My problem seems to be related to the position of the cheek block.
The uphaul line coming down off of the cheek block is not colinear with the sail groove but offset to starboard.
This makes the line side load the gooseneck into the track when it approaches the cheek block.
The inside of the track is rough over the last six inches or so of raising travel.
Am trying to come up with a clever remedy for this.

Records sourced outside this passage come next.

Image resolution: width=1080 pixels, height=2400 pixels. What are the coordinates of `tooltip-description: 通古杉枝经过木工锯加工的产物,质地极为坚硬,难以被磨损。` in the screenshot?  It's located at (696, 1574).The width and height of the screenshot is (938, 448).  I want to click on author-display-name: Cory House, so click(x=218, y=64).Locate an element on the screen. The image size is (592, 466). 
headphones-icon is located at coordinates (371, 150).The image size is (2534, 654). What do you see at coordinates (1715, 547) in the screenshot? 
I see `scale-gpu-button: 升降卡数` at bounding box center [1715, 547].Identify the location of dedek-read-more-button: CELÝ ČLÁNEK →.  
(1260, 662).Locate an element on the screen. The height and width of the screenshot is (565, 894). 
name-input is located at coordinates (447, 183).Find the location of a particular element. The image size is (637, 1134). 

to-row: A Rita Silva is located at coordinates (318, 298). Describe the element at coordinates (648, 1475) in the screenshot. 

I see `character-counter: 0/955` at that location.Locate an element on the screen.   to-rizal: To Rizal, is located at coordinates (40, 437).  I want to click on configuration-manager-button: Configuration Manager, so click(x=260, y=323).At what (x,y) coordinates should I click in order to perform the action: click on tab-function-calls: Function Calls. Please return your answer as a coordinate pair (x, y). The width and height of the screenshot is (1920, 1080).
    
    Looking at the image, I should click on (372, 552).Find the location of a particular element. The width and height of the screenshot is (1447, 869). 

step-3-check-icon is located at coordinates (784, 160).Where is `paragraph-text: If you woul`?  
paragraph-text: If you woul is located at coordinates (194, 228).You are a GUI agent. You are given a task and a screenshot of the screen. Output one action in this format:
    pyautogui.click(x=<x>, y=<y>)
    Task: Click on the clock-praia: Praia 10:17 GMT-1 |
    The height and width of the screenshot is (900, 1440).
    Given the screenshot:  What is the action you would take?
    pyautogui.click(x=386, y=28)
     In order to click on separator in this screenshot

For those of you who have changed to a 2:1 throat halyard, what have you done with the existing cheek block?
Have you raised it to accommodate whatever length of turning block is introduced at the gaff gooseneck?
If so, have you introduced a new upstop, since the cheek block previously functioned as both a turning block and an upstop?
I believe an appropriate upstop is necessary to maintain leverage distance from the gaff gooseneck to the peak halyard blocks.

Thanks, Roland

 
2012 Com-Pac Yachts SunDayCat, 'ZigZagZen'

bruce

Roland,

That you see scarring on the track is particularly interesting. Is it primarily on the starboard side of the track, the direction of your cheek block offset?

Is the extend ring on your throat gooseneck slide bent to one side or the other, that will cock the slide as well.

You could temporarily mount a swivel block higher on the mast, and run the halyard through that to see if that improved the situation. Photos could be helpful.

On my PC, the throat gooseneck never reaches the cheek block. The luff downhaul limits the upward travel.